**Work instruction:** Please copy each line from the entries that contains the string "balance".

**Materials provided:**
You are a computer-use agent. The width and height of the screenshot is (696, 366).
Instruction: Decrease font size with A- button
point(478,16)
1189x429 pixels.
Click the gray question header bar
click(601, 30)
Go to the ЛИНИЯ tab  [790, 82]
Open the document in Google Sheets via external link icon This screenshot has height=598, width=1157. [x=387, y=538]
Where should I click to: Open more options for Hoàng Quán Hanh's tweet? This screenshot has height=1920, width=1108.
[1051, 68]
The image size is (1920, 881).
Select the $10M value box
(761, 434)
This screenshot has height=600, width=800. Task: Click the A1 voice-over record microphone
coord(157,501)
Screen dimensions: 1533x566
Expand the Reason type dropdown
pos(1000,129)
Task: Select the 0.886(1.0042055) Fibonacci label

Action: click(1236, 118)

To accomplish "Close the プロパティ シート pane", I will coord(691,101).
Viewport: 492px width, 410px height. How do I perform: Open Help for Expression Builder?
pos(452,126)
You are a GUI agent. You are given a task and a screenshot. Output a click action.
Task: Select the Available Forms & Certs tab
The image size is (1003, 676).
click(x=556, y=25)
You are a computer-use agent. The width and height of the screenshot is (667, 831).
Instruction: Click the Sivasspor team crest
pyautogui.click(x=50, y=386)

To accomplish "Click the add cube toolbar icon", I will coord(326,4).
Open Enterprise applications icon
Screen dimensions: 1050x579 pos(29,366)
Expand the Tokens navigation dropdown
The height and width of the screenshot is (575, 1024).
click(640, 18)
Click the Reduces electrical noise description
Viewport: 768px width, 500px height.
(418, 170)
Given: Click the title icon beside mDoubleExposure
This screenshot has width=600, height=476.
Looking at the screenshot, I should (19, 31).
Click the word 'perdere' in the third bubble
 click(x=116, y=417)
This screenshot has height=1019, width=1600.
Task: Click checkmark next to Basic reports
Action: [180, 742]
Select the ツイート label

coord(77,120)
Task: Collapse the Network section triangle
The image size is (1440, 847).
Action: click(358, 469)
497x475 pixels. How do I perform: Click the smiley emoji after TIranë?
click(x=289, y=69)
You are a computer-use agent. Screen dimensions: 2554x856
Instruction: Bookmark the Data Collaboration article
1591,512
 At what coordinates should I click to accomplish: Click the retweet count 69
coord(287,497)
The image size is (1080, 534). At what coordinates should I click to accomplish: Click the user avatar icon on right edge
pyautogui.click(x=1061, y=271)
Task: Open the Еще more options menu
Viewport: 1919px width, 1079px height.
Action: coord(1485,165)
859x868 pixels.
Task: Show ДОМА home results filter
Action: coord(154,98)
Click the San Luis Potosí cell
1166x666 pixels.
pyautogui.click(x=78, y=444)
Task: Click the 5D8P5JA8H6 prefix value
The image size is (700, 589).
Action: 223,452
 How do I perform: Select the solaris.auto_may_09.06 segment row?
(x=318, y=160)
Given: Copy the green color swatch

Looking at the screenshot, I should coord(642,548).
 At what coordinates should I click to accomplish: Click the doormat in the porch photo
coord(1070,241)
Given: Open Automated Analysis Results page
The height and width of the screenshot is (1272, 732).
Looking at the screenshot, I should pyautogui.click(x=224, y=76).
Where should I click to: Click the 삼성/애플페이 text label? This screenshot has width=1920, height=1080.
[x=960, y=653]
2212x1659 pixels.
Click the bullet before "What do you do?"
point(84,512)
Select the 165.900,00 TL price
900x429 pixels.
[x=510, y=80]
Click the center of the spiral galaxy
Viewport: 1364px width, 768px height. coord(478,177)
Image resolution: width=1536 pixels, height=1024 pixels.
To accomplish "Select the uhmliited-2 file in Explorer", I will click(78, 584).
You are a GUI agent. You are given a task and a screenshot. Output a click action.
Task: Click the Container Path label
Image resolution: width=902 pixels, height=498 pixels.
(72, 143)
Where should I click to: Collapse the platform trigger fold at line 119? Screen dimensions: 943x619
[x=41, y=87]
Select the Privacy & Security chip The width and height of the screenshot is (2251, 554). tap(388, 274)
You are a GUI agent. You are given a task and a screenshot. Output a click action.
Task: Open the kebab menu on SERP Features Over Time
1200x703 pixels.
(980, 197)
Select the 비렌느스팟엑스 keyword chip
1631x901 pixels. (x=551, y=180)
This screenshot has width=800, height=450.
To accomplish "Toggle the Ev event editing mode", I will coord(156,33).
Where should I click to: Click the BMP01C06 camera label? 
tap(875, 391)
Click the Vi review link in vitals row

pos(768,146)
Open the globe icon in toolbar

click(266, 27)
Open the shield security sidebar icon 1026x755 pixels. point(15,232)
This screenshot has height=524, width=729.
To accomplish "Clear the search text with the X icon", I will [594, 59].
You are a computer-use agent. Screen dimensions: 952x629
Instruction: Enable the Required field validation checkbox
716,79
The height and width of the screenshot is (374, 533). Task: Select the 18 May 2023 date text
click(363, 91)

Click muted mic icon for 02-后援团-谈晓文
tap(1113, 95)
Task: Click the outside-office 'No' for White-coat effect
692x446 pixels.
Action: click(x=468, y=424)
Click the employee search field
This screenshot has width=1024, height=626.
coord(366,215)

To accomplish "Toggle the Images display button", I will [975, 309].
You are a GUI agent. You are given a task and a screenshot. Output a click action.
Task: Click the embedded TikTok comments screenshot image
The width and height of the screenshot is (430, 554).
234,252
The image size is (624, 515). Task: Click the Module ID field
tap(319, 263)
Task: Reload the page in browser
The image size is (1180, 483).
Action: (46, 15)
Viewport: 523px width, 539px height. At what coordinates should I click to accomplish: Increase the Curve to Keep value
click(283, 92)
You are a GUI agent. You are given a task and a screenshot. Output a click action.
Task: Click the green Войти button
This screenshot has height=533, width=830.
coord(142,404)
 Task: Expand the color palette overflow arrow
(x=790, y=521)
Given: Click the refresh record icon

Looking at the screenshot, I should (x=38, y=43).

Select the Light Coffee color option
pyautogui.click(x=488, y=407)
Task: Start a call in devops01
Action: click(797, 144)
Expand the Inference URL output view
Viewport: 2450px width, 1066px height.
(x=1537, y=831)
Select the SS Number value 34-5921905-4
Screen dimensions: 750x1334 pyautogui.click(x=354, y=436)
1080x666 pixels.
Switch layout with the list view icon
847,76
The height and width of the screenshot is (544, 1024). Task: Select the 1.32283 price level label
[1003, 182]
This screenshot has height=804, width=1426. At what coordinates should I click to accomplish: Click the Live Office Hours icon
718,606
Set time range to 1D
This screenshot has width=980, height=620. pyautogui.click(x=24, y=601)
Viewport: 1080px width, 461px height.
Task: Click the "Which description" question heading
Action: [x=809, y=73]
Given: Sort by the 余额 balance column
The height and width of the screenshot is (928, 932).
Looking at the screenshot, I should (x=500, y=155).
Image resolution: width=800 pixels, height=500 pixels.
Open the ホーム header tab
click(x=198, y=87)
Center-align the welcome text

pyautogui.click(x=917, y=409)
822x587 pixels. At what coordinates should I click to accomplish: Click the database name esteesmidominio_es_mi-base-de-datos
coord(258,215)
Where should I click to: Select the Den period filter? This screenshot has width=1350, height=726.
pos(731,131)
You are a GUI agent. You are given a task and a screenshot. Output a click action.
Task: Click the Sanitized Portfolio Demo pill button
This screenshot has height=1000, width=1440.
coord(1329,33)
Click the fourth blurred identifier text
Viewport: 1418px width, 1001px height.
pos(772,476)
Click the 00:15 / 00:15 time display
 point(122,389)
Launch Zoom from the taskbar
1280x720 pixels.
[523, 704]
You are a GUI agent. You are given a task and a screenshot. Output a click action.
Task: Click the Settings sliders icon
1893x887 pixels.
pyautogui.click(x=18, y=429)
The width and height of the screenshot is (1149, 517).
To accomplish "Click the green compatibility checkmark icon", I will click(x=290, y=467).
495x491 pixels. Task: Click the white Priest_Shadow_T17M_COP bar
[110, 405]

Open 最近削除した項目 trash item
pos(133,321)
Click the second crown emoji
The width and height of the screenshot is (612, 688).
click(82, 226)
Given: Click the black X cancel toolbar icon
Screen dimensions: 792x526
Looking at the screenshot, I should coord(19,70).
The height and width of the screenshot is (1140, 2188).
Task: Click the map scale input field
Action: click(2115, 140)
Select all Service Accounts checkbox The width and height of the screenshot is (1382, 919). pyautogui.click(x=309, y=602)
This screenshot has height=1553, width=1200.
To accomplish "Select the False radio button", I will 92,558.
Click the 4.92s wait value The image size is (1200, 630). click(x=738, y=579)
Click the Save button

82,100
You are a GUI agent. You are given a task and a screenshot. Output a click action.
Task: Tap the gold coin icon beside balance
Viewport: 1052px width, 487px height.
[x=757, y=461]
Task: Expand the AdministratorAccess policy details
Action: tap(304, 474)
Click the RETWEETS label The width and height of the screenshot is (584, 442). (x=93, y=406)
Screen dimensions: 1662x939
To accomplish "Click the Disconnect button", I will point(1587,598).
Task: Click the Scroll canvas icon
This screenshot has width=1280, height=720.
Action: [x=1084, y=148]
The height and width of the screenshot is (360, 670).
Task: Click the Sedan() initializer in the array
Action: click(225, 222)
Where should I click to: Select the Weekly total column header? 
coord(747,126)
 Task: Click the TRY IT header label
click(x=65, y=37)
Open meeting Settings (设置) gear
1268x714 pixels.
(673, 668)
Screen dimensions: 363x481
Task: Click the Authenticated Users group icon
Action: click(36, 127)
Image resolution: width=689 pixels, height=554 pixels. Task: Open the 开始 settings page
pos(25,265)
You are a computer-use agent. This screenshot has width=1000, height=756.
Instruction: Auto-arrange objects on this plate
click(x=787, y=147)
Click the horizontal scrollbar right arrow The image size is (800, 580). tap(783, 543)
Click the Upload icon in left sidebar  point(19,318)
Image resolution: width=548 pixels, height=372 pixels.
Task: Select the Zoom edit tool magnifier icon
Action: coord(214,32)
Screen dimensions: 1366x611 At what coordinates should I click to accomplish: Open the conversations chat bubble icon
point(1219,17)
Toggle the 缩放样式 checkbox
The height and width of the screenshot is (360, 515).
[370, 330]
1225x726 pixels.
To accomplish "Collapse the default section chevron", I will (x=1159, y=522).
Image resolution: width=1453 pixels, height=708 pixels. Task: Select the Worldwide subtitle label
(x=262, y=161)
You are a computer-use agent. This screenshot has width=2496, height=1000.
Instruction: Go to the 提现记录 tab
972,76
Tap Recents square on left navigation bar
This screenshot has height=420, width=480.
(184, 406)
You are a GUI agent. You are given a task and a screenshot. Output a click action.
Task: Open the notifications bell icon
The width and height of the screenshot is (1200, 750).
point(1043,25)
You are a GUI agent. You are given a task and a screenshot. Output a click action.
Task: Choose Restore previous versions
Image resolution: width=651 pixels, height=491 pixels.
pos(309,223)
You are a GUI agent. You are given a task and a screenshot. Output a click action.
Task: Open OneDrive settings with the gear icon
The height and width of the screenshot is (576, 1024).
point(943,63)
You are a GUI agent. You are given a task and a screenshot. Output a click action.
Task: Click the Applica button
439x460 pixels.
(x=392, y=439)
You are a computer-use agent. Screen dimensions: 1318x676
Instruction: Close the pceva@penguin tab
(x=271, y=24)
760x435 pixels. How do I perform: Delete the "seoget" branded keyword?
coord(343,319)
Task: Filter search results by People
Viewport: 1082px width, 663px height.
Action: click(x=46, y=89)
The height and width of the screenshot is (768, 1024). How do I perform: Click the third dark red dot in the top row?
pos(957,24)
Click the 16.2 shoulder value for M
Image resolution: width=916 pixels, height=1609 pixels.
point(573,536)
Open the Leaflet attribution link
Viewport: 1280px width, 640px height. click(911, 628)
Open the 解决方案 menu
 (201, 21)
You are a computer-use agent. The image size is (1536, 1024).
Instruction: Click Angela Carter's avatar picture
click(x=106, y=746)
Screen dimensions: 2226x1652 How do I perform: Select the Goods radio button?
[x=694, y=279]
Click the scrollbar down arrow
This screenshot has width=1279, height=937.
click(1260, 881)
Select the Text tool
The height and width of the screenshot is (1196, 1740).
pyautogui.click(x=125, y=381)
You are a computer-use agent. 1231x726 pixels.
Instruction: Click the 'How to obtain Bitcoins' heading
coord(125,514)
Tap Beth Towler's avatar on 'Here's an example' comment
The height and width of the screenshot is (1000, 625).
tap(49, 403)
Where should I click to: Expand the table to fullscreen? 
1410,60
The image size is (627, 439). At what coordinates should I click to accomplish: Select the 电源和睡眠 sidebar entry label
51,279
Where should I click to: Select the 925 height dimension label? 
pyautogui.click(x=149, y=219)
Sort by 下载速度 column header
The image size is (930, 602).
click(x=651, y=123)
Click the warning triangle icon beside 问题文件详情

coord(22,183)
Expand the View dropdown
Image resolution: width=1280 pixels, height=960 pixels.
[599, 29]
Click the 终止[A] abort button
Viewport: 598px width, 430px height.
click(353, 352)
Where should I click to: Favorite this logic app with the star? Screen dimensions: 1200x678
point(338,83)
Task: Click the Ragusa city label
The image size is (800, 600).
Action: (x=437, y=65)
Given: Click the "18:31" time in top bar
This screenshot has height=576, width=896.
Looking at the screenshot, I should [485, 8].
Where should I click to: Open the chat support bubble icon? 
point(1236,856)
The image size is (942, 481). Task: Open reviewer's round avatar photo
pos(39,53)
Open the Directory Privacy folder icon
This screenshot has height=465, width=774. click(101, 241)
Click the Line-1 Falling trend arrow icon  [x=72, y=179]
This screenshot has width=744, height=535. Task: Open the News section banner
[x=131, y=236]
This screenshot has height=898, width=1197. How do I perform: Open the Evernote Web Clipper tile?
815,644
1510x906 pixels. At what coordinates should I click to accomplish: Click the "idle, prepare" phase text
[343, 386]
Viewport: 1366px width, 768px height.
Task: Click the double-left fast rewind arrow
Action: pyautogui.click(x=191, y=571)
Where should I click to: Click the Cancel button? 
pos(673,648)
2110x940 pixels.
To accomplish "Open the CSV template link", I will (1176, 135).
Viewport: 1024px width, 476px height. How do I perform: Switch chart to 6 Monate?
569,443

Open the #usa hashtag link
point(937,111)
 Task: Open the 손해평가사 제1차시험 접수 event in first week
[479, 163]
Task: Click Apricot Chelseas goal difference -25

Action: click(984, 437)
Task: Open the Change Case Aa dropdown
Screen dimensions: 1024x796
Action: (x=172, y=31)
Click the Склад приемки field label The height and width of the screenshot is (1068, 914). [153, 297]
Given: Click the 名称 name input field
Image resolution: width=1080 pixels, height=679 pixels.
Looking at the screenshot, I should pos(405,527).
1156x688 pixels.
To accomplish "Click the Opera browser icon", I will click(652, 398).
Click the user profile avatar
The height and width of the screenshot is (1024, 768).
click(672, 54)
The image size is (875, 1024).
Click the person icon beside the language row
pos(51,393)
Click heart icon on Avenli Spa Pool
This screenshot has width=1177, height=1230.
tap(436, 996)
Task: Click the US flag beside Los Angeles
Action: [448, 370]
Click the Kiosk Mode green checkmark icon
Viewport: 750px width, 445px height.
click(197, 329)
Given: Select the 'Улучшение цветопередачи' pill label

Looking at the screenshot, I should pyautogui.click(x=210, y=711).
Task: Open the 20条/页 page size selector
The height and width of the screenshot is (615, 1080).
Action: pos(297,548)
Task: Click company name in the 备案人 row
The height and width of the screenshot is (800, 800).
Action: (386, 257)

**Output of the task:**
Given: Sort by the 余额 balance column
Task: Tap the gold coin icon beside balance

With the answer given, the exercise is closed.